カラマイ市の店主は、一対のイヤリングのために事業をたたむことになった。4月、2人の法執行官が検査のために店舗に姿を現した。彼らはすぐに、五芒星と三日月形のイヤリングを発見すると、「ハラール一般化」製品と呼び、押収した。店主は、「イヤリングの価格は100元(約1600円)ほどで、単なるアクセサリーです。テロ集団とどのように関連付けられるのでしょうか?」と首をかしげる。
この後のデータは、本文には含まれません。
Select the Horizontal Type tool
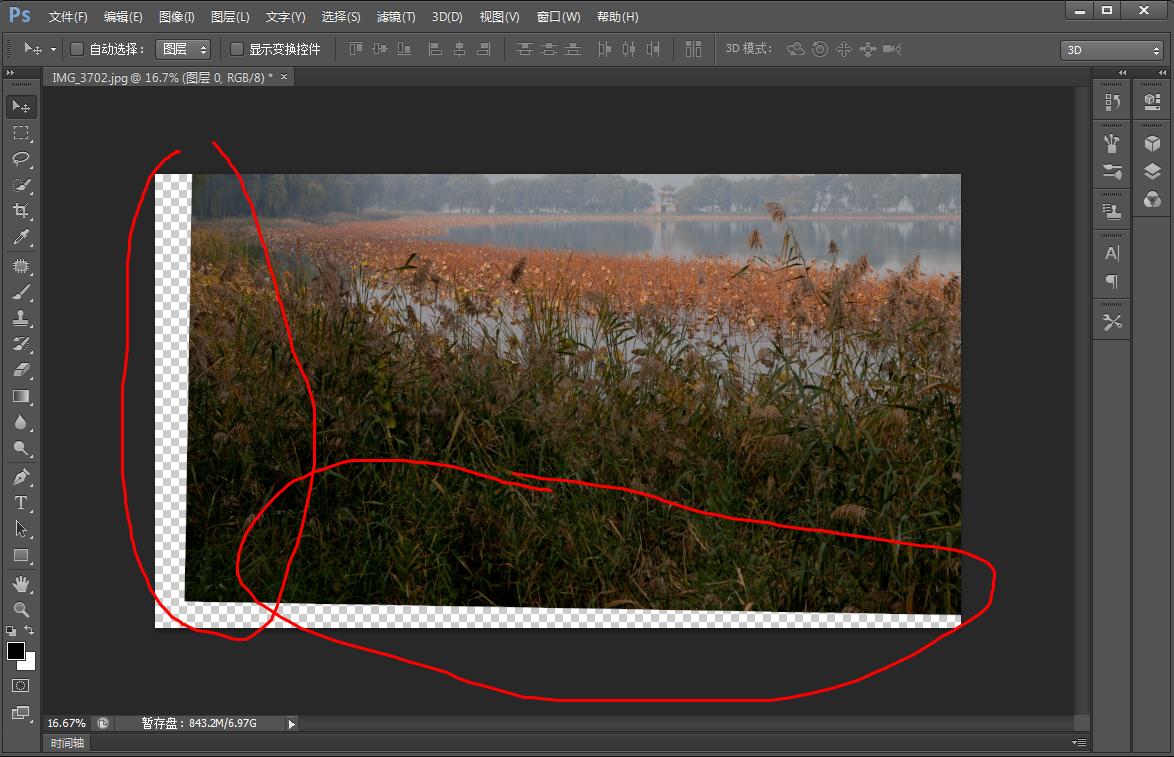1174x757 pixels. [x=21, y=503]
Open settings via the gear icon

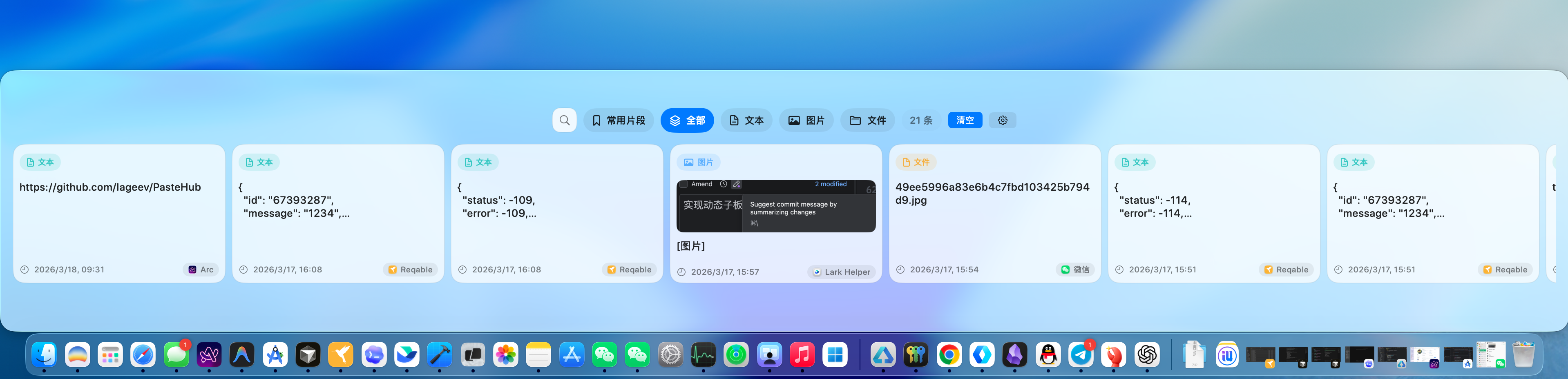point(1002,120)
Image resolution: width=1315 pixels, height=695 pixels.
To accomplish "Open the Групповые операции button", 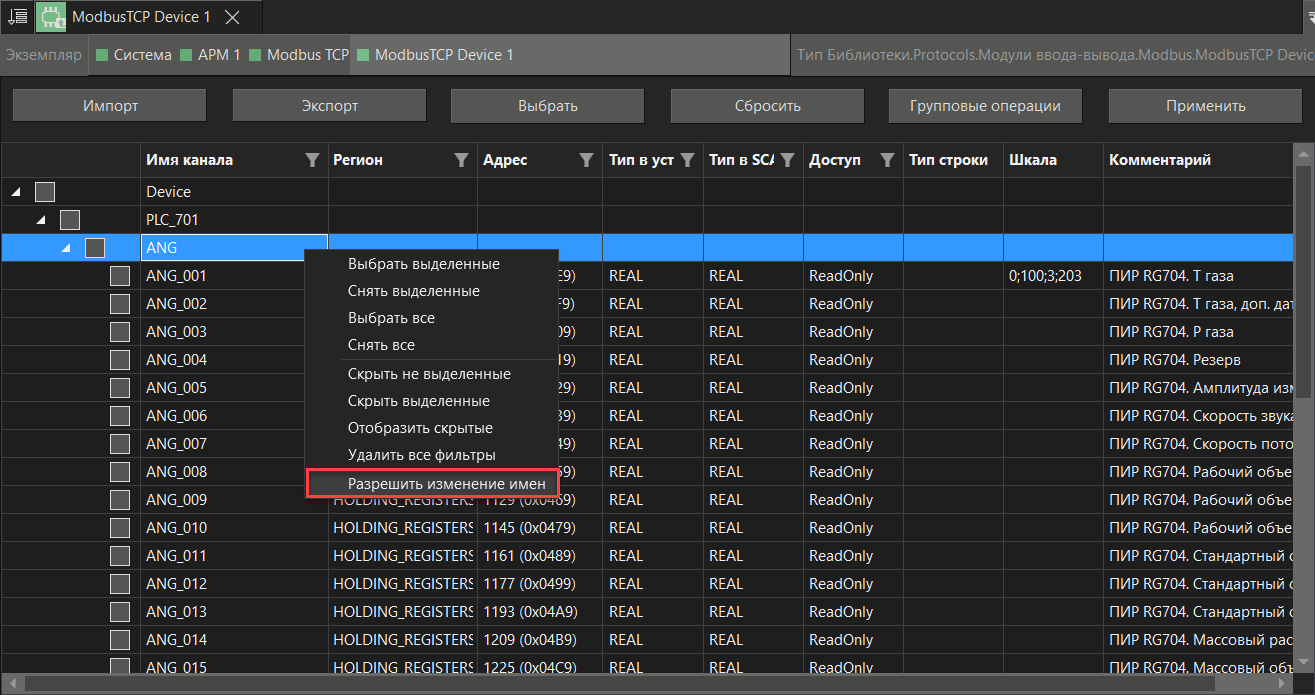I will click(x=985, y=106).
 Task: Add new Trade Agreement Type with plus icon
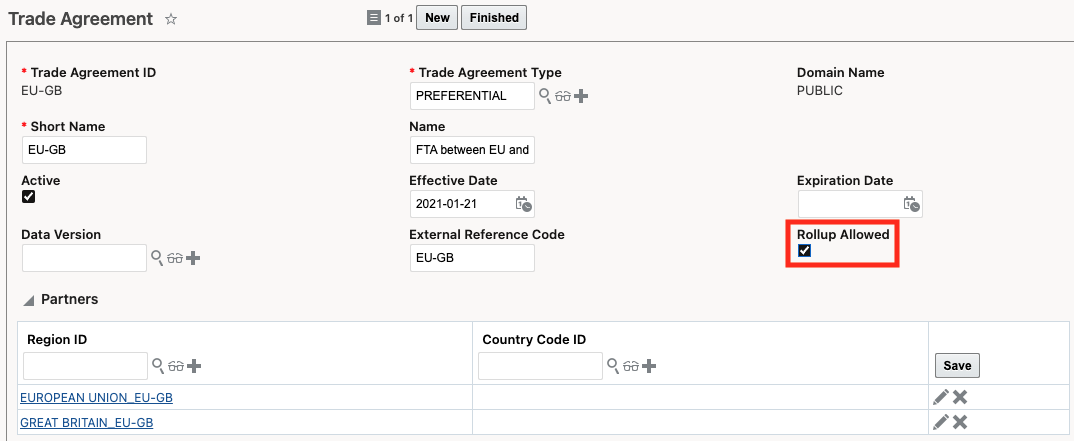(x=581, y=96)
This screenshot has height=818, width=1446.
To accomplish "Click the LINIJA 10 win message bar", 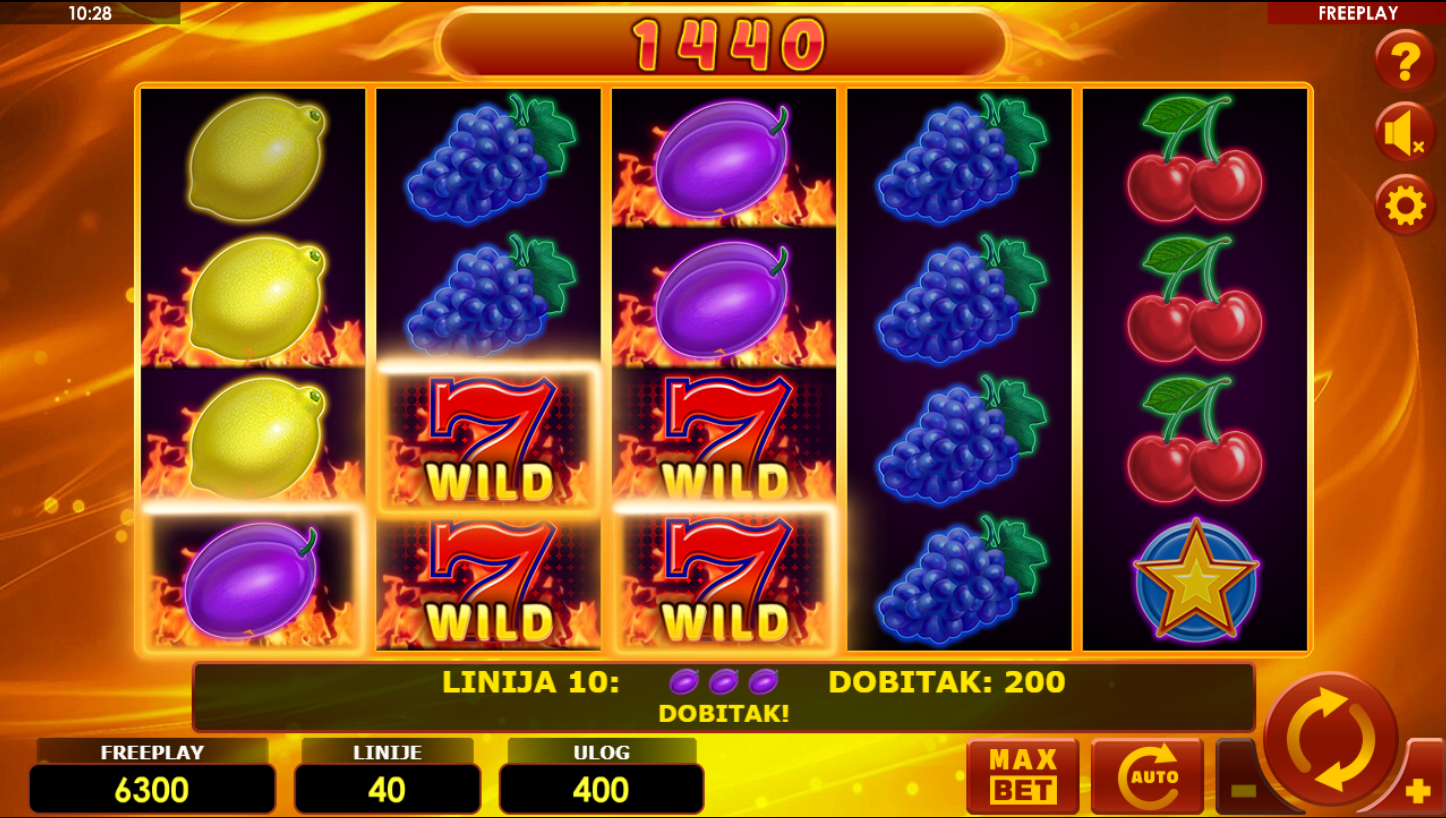I will point(723,696).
けれども役人は彼を叱責し、店舗のドアに「閉店」の張り紙を貼り付けた。
石河子市では、レストランや食料品店のオーナーは、台所用ナイフにQRコードがなかったり、鎖につないでいなかったりすると、嫌がらせを受ける。9月、ある回族のレストランが封鎖されたのは、ナイフの1本にQRコードが付いていなかったためだ。オーナーは5,000元(81000円以上)の損失を被ったが、「勉強会」に入れられるのを恐れて不満の一つも言うことができない。
1か月後、精肉店の所有者は、包丁の1本を鎖につながず、QRコードを付けていなかったとして、2,000元(32500円)の罰金が科せられ、15日間拘留された。
地元の回族の経営者はこうため息をもらす。「包丁を鎖に縛ったまま使うのは本当に不便ですが、仕方ありません。注意しないと、厳罰に処されてしまいます。私たちは今の政策に困惑し、途方に暮れています」
別の精肉店の話では、急いで店を出る必要があり、包丁に施錠することを忘れたため、200元(3250円)の罰金が科せられた、という。これは店の1日の平均売上高で、この国で今起こっていることに憤懣やるかたない思いで一杯である。彼は「別の選択肢があったなら、店を閉めていたでしょう。けれども私は家族を支えるために生計を立てなければならず、この道理にかなわない扱いに甘んじなければなりません」と言う。
この政策が適用されるのは、店舗の所有者だけではない。自宅でさえ、イスラム教徒は鉄製の家庭用品すべてにQRコードをつけなければならない。警察官は好きなときに点検に訪れ、台所用ナイフ、ガスタンク、切断機、電気溶接機、槌打ち機、斧、鎌や鍬などの道具を見せるように要求することができる。
ウイグル族のイスラム教徒が国家に反抗するのを防ぐために、漢族が受ける「反テロリズム」トレーニングのプログラムである「十世帯共同防衛」は、新疆の事業主が恐れを抱く政策の一つだ。6月以来、すべての施設はヘルメット、防護服、迷彩色の制服、警棒、警笛を常備することになっている。事業主はまた、「秩序維持と公共の安全」という言葉が入った赤い腕章を着用し、警報システムを導入することになっている。これらはすべて自分で支払い、合計で最大2000元(32500円)もする。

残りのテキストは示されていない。